So is it chewable tobacco, that is growing?

Yes, it is chewing tobacco. Because, media and everybody, when they talk about tobacco, they show cigarettes and talk about cigarettes and they have never talked about the other forms of tobacco. As a result, all the restrictions, taxation, everything came on cigarettes. So silently other forms of tobacco consumption like chewing tobacco have grown by leaps and bounds.

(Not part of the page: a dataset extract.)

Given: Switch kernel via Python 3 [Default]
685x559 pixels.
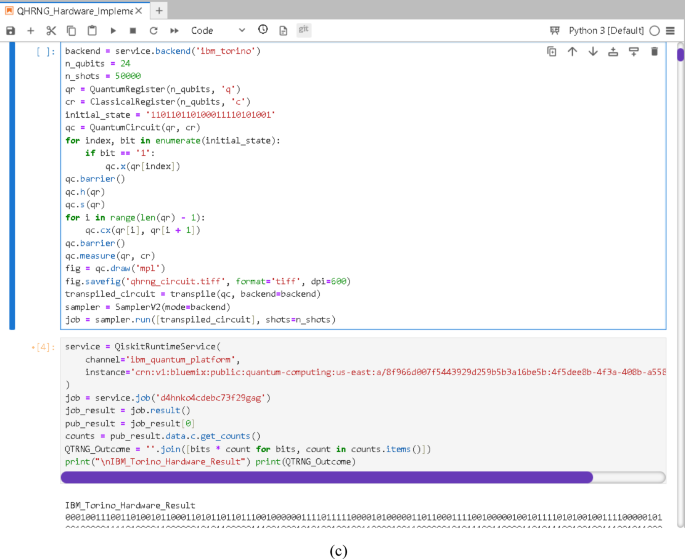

Recently, the government did a survey research… it is called Global Adult Tobacco Survey, and they found that 80 per cent of the cases of cancer are relatable to chewing tobacco.

My goodness!
Right, therefore the 20 percent is smoking. Within smoking, beedis outnumber cigarettes by nine. And their delivery is much higher, you know, tar and nic(otine) delivery.  So you can see, that if you can go after… And we are the lowest per capita consumer of cigarettes in the world. Only 99 cigarettes per capita versus 2,500 cigarettes in Japan and almost 2,000 cigarettes in the US.

Oh really!

Ya, so we are only 99, right? Therefore there has been a misplaced…assuming we gave up doing cigarettes, they will all be smuggled. So even now, while we have Indian brands and people have adopted Indian brands, because consumers are satisfied. Even then some international brands are smuggled into the country.

I know…
So, it is not an objective of ours to abandon this, or it should not be an objective of government to ban it, because if it does, it will lose revenue and also encourage smuggling, an anti-social activity - which is already a big problem. So every time, different states have different taxation, now it is being smuggled from one state to another. If you go to any shop, you will also find international brands are available. And how do they come in? Because there is a huge arbitrage. Even while we talk about health issues related to cigarettes, rather than talking about tobacco and other forms of tobacco, there are duty-free cigarettes in our airports… Can you see that dichotomy?

I know
Who is interested in duty-free cigarettes. You think a traveler should be exempt from the health concerns?

Absolutely…
So look at these… whose interest is in giving duty-free cigarettes… there is such a large tax arbitrage that if you just take out the duty-free cigarettes and smuggle it out of airports, you can get 150 percent profits.

I know.
So, you know, media should be really writing about these things, as separate subjects.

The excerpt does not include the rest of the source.